## DATA FOR THE TASK
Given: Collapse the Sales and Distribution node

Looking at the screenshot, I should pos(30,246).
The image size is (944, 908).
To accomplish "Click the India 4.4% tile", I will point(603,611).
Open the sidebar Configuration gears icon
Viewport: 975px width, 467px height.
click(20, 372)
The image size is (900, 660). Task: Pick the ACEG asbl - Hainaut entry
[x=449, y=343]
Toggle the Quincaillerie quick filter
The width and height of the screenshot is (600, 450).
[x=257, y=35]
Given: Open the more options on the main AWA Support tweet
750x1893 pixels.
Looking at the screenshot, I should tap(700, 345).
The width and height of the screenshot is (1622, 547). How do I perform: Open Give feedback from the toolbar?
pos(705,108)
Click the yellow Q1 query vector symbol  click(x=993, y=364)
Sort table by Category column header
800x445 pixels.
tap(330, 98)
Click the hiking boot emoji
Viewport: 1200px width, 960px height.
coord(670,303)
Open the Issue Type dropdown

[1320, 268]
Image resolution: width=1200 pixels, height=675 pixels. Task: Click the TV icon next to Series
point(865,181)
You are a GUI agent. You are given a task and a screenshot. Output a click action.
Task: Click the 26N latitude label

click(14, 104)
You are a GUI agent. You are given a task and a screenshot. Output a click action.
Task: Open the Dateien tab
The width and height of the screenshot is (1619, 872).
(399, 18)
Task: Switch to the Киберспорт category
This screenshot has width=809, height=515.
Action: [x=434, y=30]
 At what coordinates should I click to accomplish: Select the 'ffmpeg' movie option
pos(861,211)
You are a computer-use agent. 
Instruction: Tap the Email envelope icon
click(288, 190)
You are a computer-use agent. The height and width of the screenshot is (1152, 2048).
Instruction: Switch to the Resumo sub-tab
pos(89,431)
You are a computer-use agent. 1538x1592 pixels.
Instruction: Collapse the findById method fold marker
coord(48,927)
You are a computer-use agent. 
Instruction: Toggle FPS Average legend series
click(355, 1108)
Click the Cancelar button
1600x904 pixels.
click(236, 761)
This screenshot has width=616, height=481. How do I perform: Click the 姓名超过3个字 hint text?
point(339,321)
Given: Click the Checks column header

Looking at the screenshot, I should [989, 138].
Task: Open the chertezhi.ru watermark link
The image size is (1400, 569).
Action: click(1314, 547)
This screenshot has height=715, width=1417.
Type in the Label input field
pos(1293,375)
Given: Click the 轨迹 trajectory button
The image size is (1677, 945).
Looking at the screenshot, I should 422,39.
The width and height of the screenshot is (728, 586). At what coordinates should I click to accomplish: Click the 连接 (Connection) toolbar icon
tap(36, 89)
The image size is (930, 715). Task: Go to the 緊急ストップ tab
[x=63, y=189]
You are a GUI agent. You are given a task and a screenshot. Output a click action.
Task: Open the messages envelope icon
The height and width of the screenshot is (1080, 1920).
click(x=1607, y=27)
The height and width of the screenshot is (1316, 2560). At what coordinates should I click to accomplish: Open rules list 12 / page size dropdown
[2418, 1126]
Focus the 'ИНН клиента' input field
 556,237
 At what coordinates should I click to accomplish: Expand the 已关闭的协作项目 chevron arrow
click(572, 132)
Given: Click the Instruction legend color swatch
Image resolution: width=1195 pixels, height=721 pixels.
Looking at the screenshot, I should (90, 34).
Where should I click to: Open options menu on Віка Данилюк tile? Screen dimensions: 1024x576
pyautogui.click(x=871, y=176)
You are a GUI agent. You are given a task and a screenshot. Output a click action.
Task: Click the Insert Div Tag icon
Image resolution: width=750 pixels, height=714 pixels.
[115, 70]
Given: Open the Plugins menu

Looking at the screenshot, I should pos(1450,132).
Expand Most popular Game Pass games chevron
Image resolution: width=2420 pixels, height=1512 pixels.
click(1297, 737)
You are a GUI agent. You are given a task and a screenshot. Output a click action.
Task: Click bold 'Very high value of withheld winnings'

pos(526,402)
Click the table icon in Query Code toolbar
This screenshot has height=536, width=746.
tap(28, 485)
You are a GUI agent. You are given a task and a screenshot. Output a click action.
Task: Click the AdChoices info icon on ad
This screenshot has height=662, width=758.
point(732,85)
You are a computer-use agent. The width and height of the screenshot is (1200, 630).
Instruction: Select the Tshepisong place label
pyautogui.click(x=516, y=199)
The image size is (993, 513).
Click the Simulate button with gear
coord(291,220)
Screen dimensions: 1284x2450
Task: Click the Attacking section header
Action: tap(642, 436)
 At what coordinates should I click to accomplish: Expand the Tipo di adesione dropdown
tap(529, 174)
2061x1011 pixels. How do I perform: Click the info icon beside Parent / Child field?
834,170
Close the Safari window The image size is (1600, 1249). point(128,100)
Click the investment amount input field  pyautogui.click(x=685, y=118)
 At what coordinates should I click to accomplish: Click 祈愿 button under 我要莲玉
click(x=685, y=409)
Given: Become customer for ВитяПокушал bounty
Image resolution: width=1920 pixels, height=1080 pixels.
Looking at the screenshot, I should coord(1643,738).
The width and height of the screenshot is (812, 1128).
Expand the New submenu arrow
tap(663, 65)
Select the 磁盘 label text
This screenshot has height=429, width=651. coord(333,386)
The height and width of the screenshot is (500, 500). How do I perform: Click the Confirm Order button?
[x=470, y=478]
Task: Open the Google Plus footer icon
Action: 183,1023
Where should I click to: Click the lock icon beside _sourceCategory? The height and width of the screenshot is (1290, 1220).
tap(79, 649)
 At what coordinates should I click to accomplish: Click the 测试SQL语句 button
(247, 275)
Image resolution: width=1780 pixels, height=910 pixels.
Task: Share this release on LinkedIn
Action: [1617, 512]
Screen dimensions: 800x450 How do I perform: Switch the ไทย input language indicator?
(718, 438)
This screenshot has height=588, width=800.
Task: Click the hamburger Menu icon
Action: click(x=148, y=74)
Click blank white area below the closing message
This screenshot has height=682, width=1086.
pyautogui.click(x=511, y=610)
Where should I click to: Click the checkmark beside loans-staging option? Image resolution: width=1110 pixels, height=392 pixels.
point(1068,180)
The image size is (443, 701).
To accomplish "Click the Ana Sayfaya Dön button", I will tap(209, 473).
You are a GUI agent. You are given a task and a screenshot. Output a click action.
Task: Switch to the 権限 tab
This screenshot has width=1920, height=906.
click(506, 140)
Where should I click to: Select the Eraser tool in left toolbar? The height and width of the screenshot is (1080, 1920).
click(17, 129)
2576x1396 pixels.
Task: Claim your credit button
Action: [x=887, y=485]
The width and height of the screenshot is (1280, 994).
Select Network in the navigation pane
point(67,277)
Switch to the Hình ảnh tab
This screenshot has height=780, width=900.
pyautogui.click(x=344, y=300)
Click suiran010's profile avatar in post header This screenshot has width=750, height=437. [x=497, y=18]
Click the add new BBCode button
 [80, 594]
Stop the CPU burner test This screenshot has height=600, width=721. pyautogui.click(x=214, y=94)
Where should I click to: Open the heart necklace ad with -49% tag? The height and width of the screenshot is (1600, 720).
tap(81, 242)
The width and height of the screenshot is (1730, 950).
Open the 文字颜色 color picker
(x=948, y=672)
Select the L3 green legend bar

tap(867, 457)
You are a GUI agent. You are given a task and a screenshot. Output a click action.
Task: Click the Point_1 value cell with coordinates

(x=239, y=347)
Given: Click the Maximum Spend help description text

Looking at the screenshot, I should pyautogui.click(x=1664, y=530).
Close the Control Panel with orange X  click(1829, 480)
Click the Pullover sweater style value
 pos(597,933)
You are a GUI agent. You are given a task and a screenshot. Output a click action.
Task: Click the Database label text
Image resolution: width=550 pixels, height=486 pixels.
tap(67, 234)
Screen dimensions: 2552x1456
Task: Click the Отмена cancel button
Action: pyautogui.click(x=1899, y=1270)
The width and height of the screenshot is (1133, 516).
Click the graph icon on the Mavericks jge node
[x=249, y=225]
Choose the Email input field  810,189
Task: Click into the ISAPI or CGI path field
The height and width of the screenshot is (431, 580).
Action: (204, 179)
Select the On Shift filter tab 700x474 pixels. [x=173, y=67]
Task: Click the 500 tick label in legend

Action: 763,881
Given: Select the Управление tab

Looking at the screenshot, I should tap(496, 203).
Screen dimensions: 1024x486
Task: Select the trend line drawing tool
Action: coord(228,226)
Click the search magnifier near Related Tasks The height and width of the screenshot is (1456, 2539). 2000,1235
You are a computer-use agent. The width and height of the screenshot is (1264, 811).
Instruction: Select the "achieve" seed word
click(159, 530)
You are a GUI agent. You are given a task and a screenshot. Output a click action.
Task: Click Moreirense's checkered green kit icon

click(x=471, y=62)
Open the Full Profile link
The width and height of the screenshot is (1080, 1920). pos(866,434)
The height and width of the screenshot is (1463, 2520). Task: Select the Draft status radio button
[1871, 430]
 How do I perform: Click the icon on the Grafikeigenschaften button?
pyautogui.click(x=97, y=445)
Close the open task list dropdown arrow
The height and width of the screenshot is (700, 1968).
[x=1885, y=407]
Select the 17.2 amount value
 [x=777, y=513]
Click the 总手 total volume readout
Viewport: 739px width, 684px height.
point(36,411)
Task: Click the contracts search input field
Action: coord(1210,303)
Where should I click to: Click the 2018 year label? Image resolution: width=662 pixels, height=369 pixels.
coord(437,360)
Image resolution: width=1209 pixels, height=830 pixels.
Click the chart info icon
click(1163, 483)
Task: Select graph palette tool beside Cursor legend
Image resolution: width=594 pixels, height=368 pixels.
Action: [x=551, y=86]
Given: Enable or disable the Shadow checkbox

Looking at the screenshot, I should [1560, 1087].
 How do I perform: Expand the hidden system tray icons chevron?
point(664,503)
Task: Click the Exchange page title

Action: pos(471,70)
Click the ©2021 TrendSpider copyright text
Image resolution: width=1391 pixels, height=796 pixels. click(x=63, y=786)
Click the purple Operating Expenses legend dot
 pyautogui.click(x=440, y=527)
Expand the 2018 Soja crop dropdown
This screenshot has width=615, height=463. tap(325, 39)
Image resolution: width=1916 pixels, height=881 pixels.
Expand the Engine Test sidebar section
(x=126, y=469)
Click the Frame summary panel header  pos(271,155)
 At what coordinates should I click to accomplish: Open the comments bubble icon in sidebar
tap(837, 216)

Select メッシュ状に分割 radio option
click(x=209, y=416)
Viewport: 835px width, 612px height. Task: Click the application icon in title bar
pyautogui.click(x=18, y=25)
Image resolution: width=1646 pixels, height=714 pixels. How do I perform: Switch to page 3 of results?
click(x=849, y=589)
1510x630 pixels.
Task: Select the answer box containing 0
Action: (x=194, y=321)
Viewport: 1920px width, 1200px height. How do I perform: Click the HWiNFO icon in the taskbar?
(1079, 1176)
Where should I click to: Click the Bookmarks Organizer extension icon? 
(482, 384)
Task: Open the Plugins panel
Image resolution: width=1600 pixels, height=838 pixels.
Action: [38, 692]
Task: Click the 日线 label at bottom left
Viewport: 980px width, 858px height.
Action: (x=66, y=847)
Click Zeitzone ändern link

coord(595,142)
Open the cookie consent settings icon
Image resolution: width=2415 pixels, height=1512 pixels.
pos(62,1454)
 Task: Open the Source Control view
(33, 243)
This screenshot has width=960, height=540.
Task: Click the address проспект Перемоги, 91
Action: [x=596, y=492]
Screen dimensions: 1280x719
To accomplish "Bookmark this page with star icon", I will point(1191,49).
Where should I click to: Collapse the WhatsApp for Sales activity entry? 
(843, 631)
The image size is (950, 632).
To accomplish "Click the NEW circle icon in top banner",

## THE REQUEST
Give only the number of lines in the items above that contain the string "chevron". Case counts.

## RESULT OF THE TASK
3